Wir sollten uns schämen
1843 behauptete der junge Karl Marx, das deutsche Ancien Regime „bildet sich nur noch ein, an sich selbst zu glauben, und verlangt von der Welt dieselbe Einbildung.“ In einer solchen Situation wird es zu einer Waffe, die an der Macht Befindlichen in Verlegenheit zu bringen. Oder, so Marx weiter: „Man muß den wirklichen Druck noch drückender machen, indem man ihm das Bewusstsein des Drucks hinzufügt, die Schmach noch schmachvoller macht, indem man sie publiziert.“
In genau einer solchen Lage befinden wir uns heute: Wir stehen dem schamlosen Zynismus der Repräsentanten der bestehenden Weltordnung gegenüber, die sich nur einbilden, an ihre Ideen von Demokratie und Menschenrechte zu glauben. Die Wikileaks-Enthüllungen enthüllen unsere Schmach, weil wir eine solche Macht über uns toleriert haben. Schämen sollten wir uns für den weltweit stattfindenden Prozess der schrittweisen Verkleinerung des Raumes für das, was Immanuel Kant den „öffentlichen Gebrauch von Vernunft“ nannte.
In seinem klassischen Text Was ist die Aufklärung? stellt Kant den „öffentlichen“ und den „privaten“ Gebrauch der Vernunft einander gegenüber – als „privat“ gilt Kant die gemeinschaftlich-institutionelle Ordnung, innerhalb derer wir uns befinden (den Staat, die Nation...). „Öffentlich“ sei die transnationale Universalität der Ausübung der eigenen Vernunft: „Der öffentliche Gebrauch seiner Vernunft muß jederzeit frei sein, und der allein kann Aufklärung unter Menschen zu Stande bringen; der Privatgebrauch derselben aber darf öfters sehr enge eingeschränkt sein, ohne doch darum den Fortschritt der Aufklärung sonderlich zu hindern. Ich verstehe aber unter dem öffentlichen Gebrauche seiner eigenen Vernunft denjenigen, den jemand als Gelehrter von ihr vor dem ganzen Publikum der Leserwelt macht. Den Privatgebrauch nenne ich denjenigen, den er in einem gewissen ihm anvertrauten bürgerlichen Posten, oder Amte, von seiner Vernunft machen darf“
Abtrennung und Kontrolle
Es wird deutlich, inwiefern Kant sich hier von unserem liberalen Common Sense unterscheidet: Der Bereich, in dem der Staat die Vernunft gebraucht, ist „privat“ und wird eingeschränkt durch besondere Interessen. „Öffentlich“ von ihrer Vernunft Gebrauch macht hingegen eine Einzelperson, die über allgemeine Themen nachsinnen.
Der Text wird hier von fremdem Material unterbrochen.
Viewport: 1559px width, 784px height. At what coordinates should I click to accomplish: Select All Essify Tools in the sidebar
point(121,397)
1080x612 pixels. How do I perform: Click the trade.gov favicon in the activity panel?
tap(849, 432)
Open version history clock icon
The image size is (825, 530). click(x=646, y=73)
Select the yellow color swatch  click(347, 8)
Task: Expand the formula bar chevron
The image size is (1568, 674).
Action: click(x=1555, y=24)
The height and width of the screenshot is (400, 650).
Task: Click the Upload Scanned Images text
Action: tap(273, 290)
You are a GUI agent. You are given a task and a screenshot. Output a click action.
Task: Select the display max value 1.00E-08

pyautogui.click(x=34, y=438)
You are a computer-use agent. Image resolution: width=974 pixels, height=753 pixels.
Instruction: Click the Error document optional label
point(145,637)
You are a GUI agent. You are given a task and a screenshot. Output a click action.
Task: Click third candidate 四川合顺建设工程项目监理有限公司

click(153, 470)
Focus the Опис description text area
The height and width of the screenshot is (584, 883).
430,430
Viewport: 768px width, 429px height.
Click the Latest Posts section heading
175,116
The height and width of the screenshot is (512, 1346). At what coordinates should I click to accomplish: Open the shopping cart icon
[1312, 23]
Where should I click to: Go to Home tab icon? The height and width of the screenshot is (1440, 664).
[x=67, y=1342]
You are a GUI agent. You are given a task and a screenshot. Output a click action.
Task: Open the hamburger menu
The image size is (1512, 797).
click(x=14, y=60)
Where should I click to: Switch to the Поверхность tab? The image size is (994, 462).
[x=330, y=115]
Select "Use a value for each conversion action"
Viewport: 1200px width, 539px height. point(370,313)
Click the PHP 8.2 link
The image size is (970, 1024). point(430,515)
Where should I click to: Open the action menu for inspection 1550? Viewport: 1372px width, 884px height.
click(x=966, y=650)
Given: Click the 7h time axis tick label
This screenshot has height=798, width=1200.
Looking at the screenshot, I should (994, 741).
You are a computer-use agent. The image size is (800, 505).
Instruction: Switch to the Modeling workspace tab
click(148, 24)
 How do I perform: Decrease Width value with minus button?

Diese Kant'sche Unterscheidung ist besonders relevant, da das Internet und andere neue Medien zerrissen sind zwischen dem freien „öffentlichen Gebrauch“ und der wachsenden „privaten“ Kontrolle. In Zeiten des Cloud Computing brauchen wir keine starken eigenen Computer mehr: Software und Informationen werden nach Bedarf bereitgestellt, User haben über Browser Zugang zu webbasierten Tools.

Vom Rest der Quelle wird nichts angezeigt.